Caso seu inglês seja bom, recomendo fortemente os conteúdos — infelizmente ainda não temos legendas em português.
“O homem que forjou a clonagem humana” conta a história do doutor Hwang, um cientista sul-coreano que, no meio do auge das pesquisas envolvendo clonagem por células-tronco, maquiou e mentiu sobre dados, obtendo resultados que se mostraram parcialmente ou totalmente falsos. Isso levantou uma série de outras questões éticas, políticas e econômicas.
“O Homem que quase forjou seu caminho até o Prêmio Nobel” conta como um físico alemão, Jan Hendrik Schön, mentiu sobre seus resultados em diversas pesquisas em semicondutores, causando um verdadeiro caos no mundo da física e engenharia. Jan foi descoberto, inicialmente, por utilizar gráficos duplicados em suas publicações, mas o buraco era muito mais profundo.
Depois de assistir, questionei-me quais seriam as fraudes científicas mais famosas no Brasil. Para nossa sorte, uma pesquisa rápida me ensinou que existem pouquíssimos casos do tipo no país.

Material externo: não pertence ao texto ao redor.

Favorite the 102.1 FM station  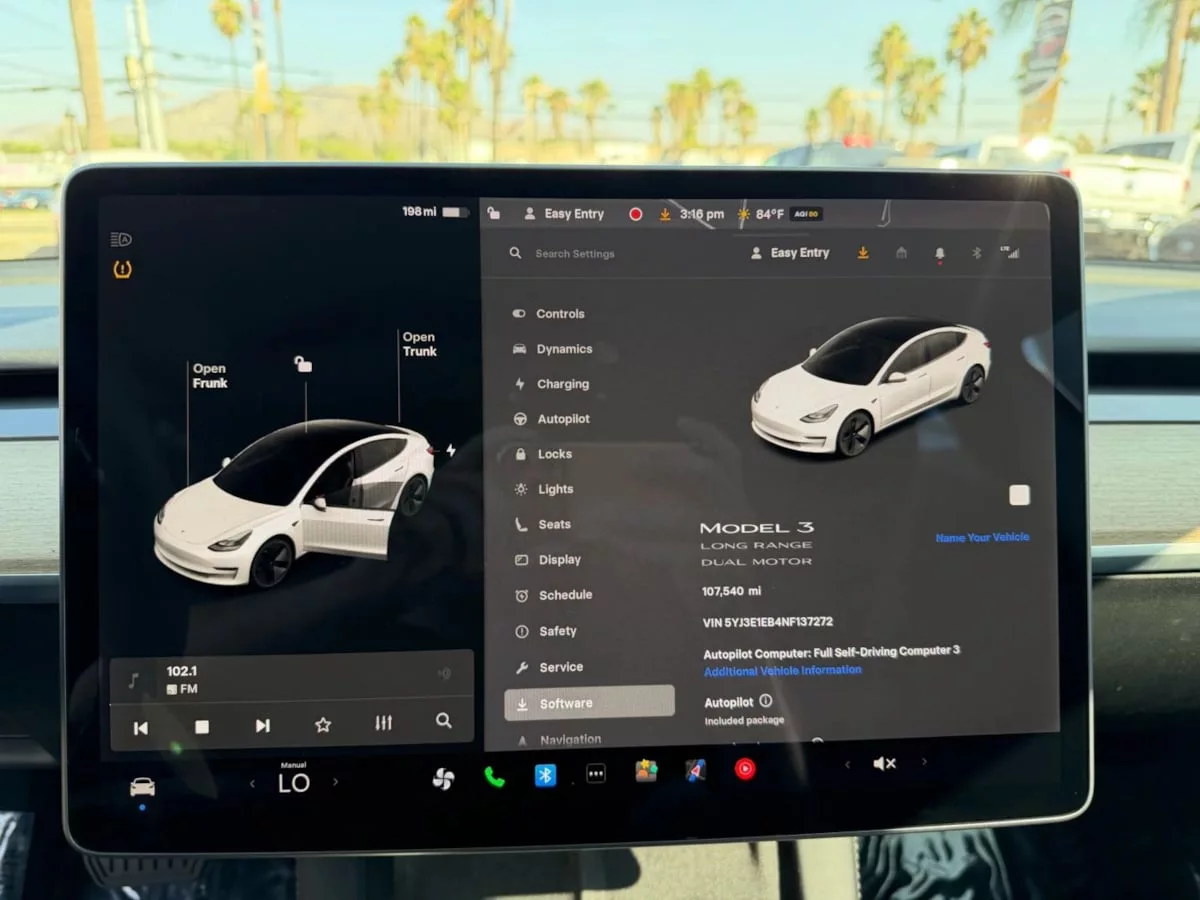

Mas existem alguns, claro.
O caso
Fraude acadêmica pode se dar de várias formas, o artigo estar errado não configura fraude por si só, para isso, é necessário que haja a intenção de fraudar, quando a metodologia ou resultado é alterado propositalmente, a publicação é considerada fraude.
Quando um artigo é examinado por especialistas e a fraude é registrada, uma das primeiras consequências é a retração do artigo. A editora pedir a retração (retraction, em inglês) significa, basicamente, que ela não reconhece mais o conteúdo apresentado no artigo em questão.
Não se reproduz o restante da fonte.